Thakadu to build $14m nickel beneficiation plant at Lonmin refinery

16th November 2016 By: Martin Creamer - Creamer Media Editor

Thakadu to build $14m nickel beneficiation plant at Lonmin refinery

Thakadu CEO Ruli Diseko (right) with Lonmin CFO Barrie van der Merwe.

JOHANNESBURG (miningweekly.com) – Platinum mining company Lonmin on Wednesday announced that it had agreed to supply its crude nickel sulphate stream to beneficiator Thakadu Battery Materials, which will be constructing a $14-million high-purity battery-grade nickel sulphate plant at the platinum-mining company’s base metals refinery (BMR).

This is the second deal in two months by beneficiation and trading group Thakadu , which last month announced that its resources wing had paid R52-million for 26% of ChromeTech, an integrated mine-to-market chrome producer.

On the latest Lonmin deal, Thakadu CEO Ruli Diseko said: “We’re excited about its potential.”

In addition to funding and building the purification plant, Thakadu would leverage off Lonmin’s existing BMR infrastructure to produce an expected 25 000 t of high-purity nickel sulphate a year for supply in to the lithium-ion battery market.

High-purity nickel sulphate is used in the manufacture of rechargeable lithium-ion batteries, the global market for which is expected to generate revenue of around $46-billion by 2022, Lonmin and Thakadu said in the release to Creamer Media’s Mining Weekly Online.

Japan, Korea and China together account for 85% of global lithium-ion battery manufacturing capacity.

The product’s end uses are in stationary energy storage, consumer electronics and electric vehicles.

Lonmin CFO Barrie van der Merwe said the deal would maximise Lonmin’s realised value from nickel given that high-purity nickel sulphate is sold at a premium to the London Metal Exchange price of nickel.

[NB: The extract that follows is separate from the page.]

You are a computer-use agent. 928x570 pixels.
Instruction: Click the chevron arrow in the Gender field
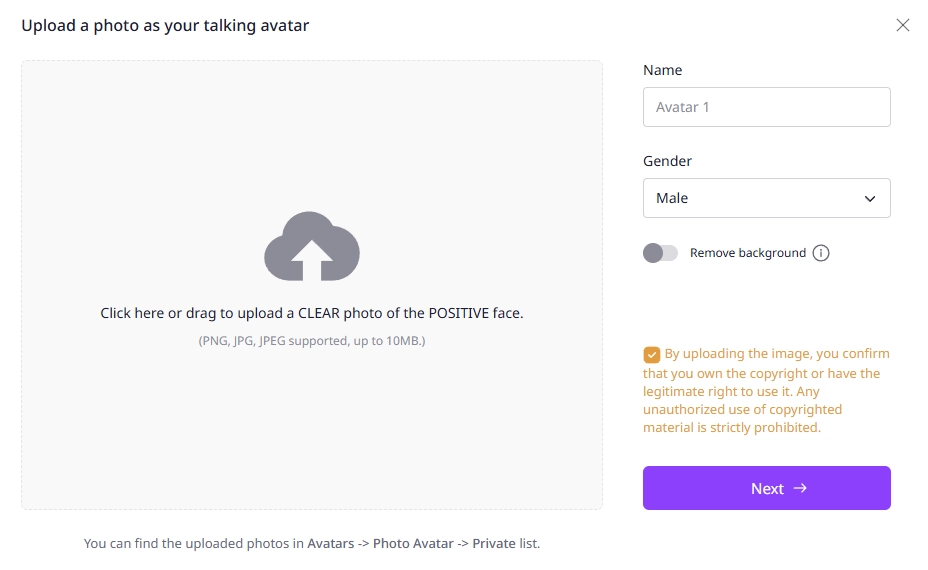coord(870,198)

“We see this as one of Lonmin’s flagship black industrialist projects,” Van der Merwe added.
 
Thakadu, which has been working on the project for some time, last year self-funded the metallurgical testwork and this year proved up the project’s technical feasibility at State mineral research organisation Mintek.

As part of that testwork, Thakadu developed a proprietary flow sheet and produced a high-purity lithium-ion battery-grade sample – a South African first.

Thereafter it conducted a market study involving Thakadu’s samples undergoing prequalification tests by potential Japanese, Korean and Chinese end-users.
 
It has also raised funding for the purification plant’s bankable feasibility study, which is due to be completed in the second quarter of 2017.

Commercial production from the plant is planned for the first half of 2018.

It will create 60 permanent jobs and temporary employment opportunities during construction, into what will be the first commercial-scale battery-grade nickel sulphate operation in the country.

CHROMETECH DEAL

In last month’s deal with ChromeTech, Thakadu bolstered the chrome producers' black economic empowerment ownership and facilitated an immediate capital injection into the project pipeline of ChromeTech, which has built five upper group two chrome recovery plants since its inception in 2006 and currently produces and markets about 250 000 t of chrome ore a year.

The group, led by founder and CEO Craig Bennett, is now constructing a chrome recovery plant as part of platinum producer Lonmin’s bulk tailings treatment project, with commissioning and ramp up to full production expected during the 2018 financial year.

ChromeTech has secured R250-million in funding on the back of the project.

Soweto-born Diseko, 33, describes Thakadu as a metals and energy beneficiation and trading company in nickel, chrome and coal, which seeks out opportunities to invest, build and operate beneficiation plants that produce higher-value products that it then trades globally.